Input material
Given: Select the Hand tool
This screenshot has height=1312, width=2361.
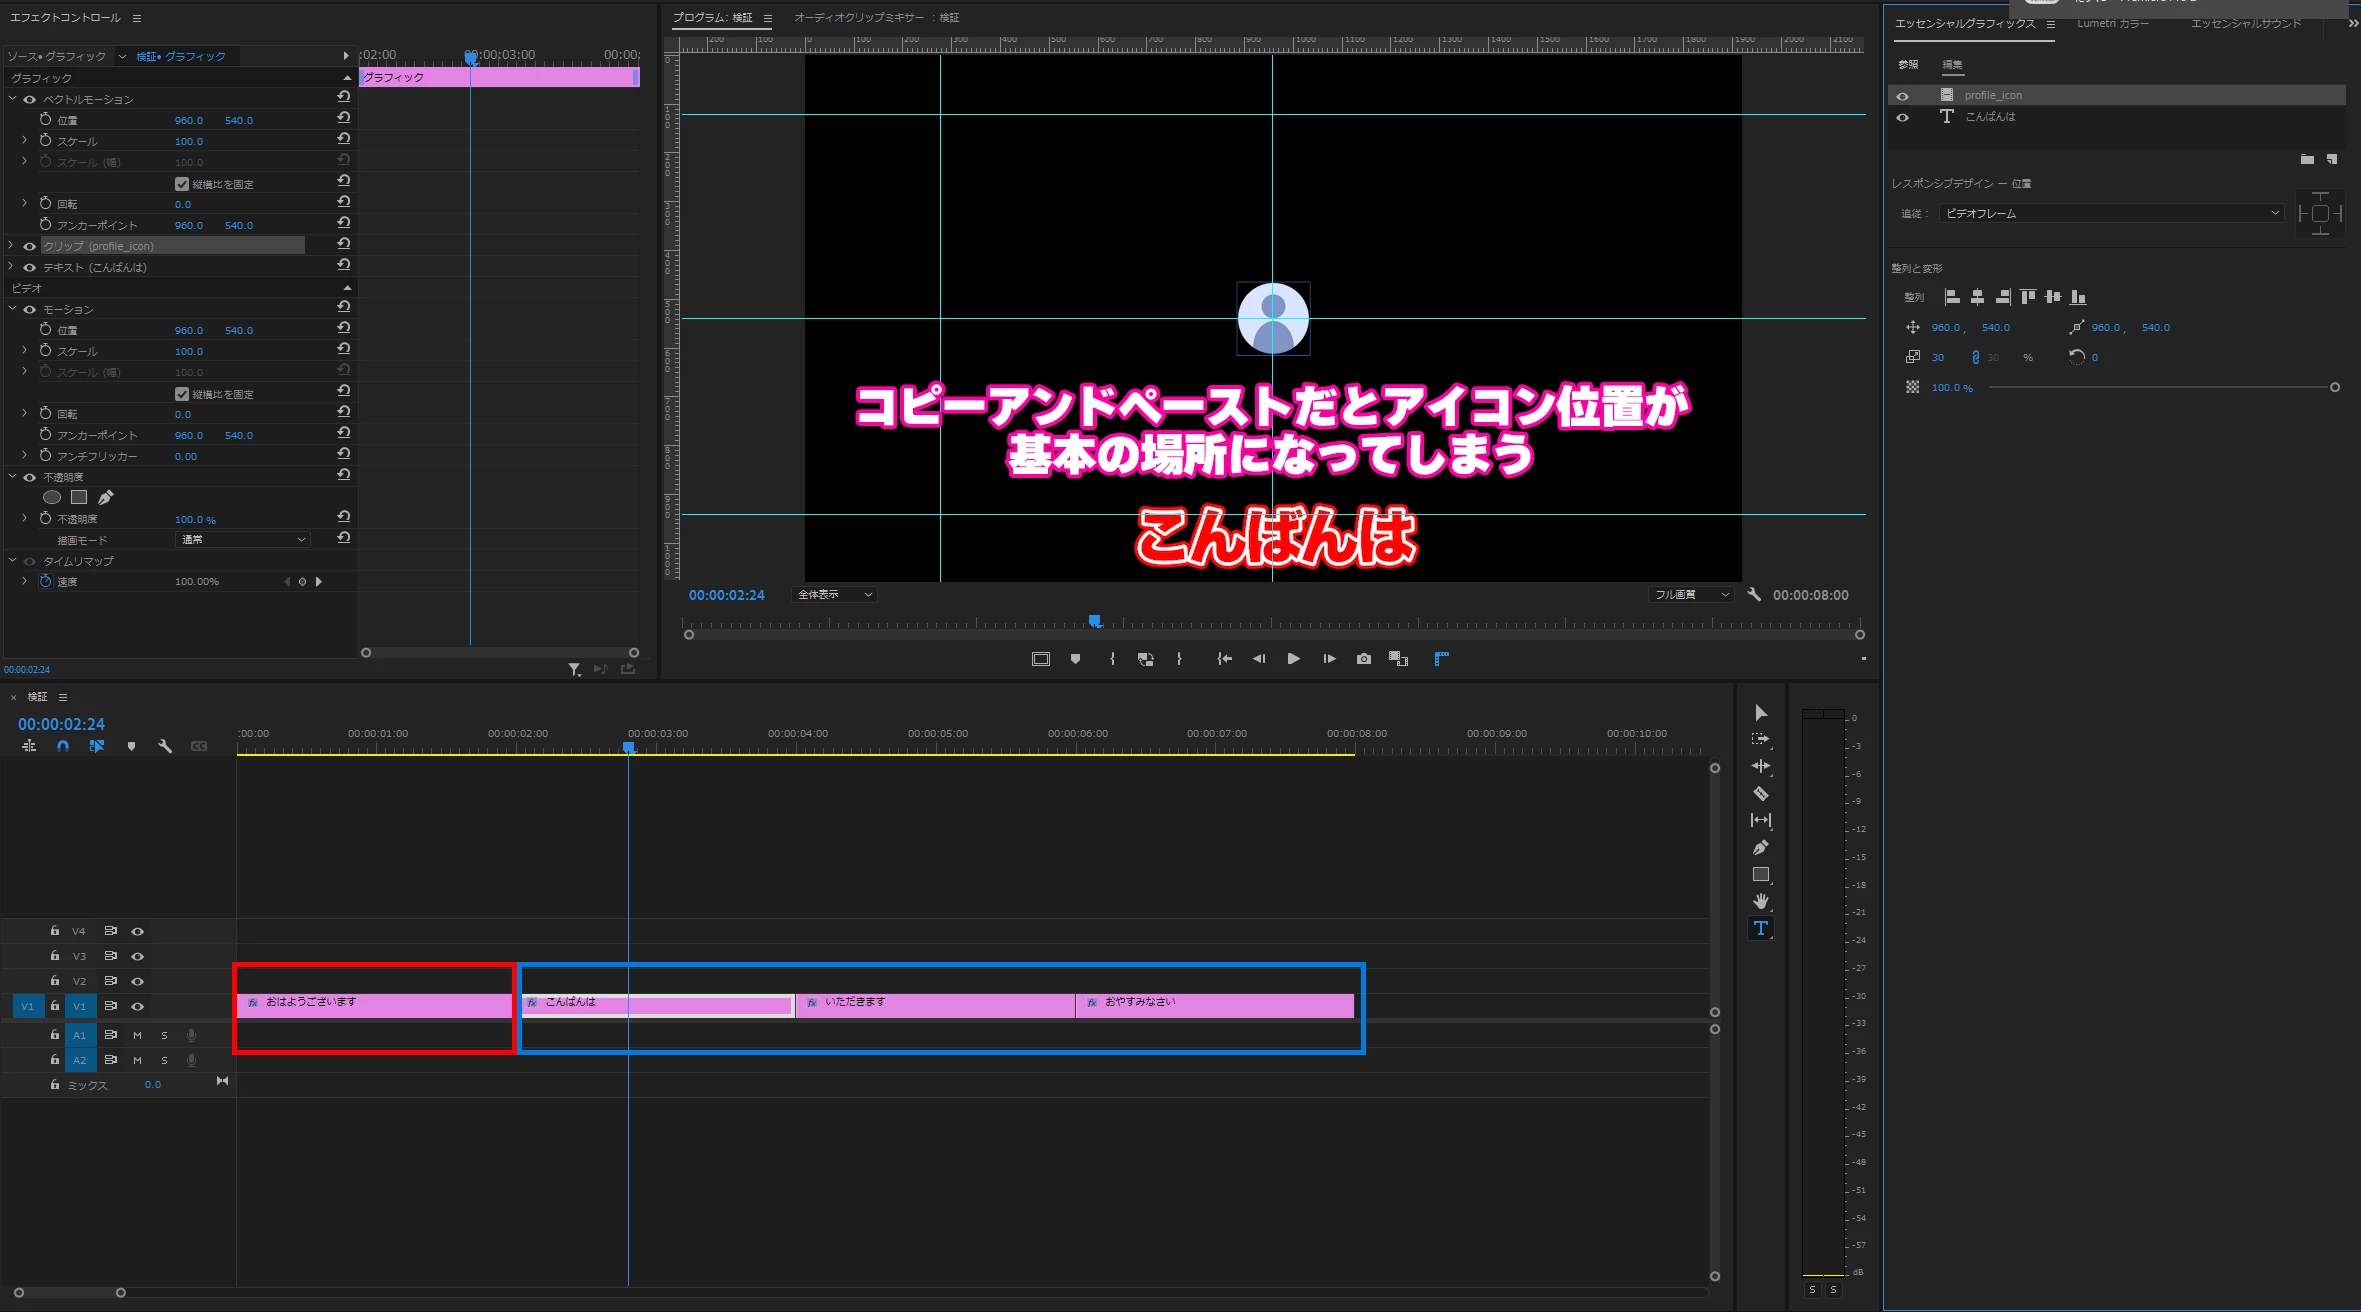Looking at the screenshot, I should (1761, 901).
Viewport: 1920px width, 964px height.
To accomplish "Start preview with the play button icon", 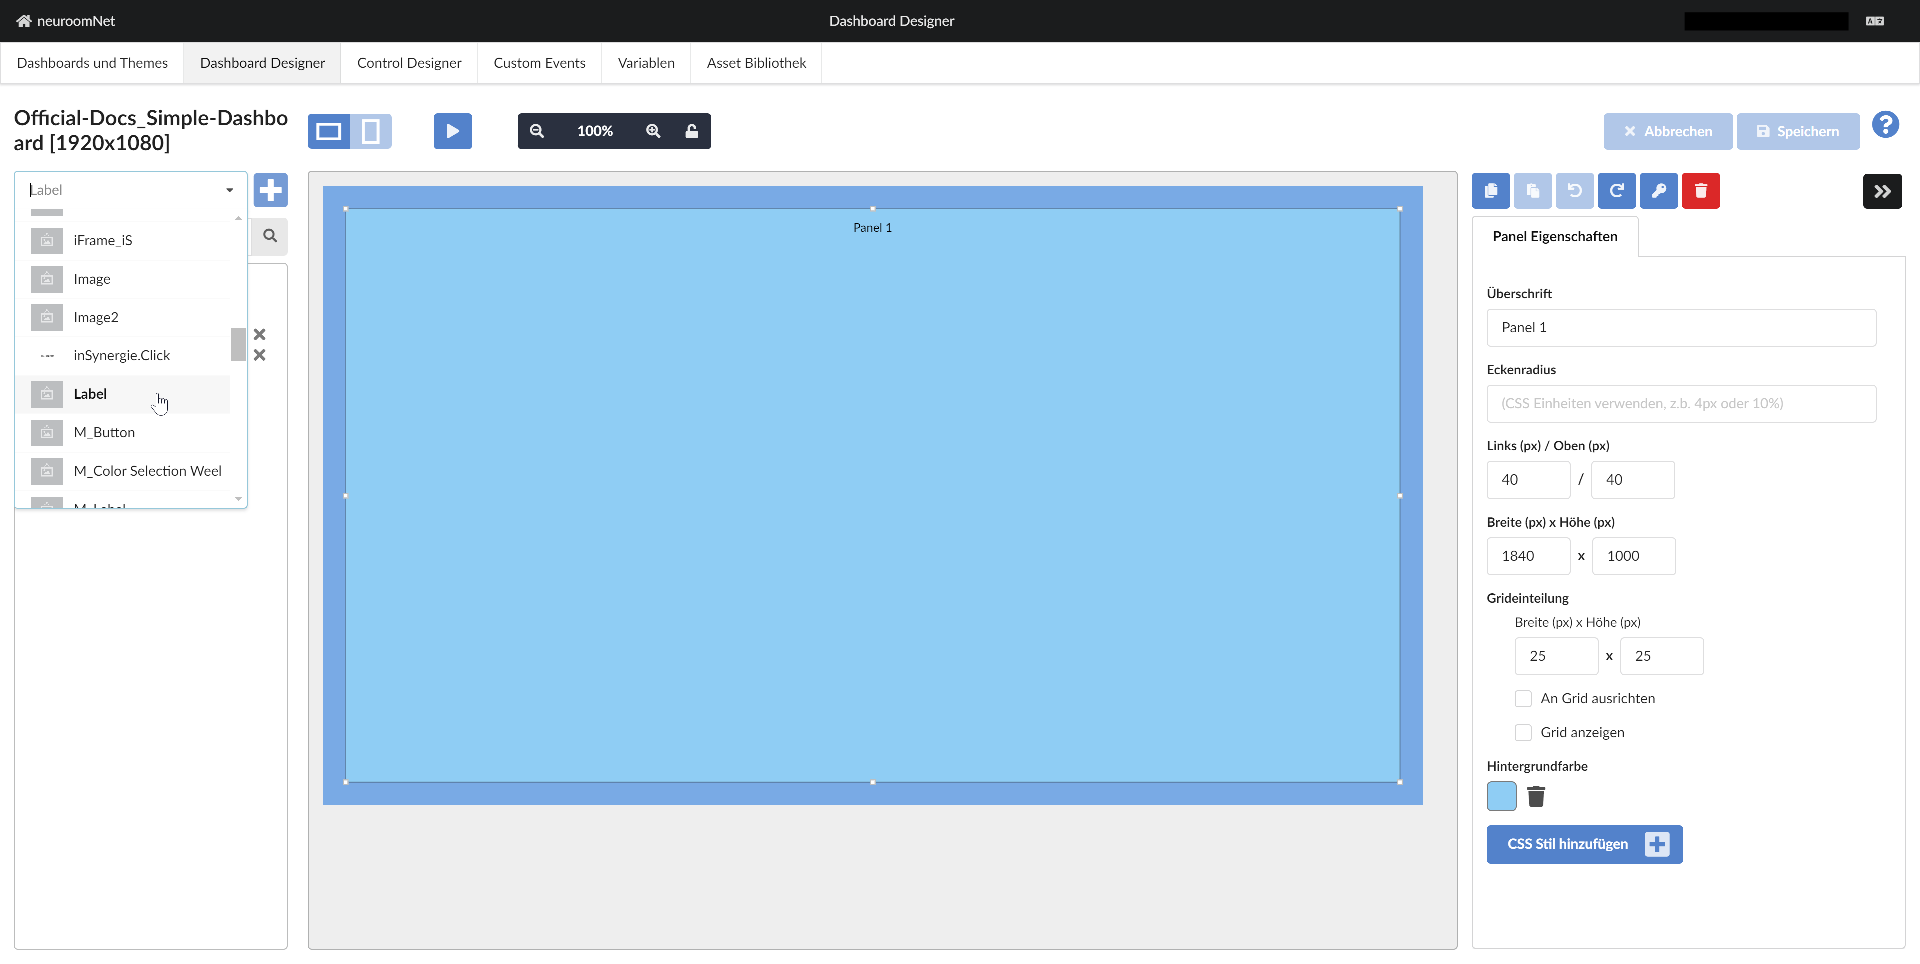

What to work on
Write out the entries again, exactly as given, skipping any images.

Result for this task
Given: Select the Hand tool
This screenshot has height=1312, width=2361.
Looking at the screenshot, I should (1761, 901).
Viewport: 1920px width, 964px height.
To accomplish "Start preview with the play button icon", 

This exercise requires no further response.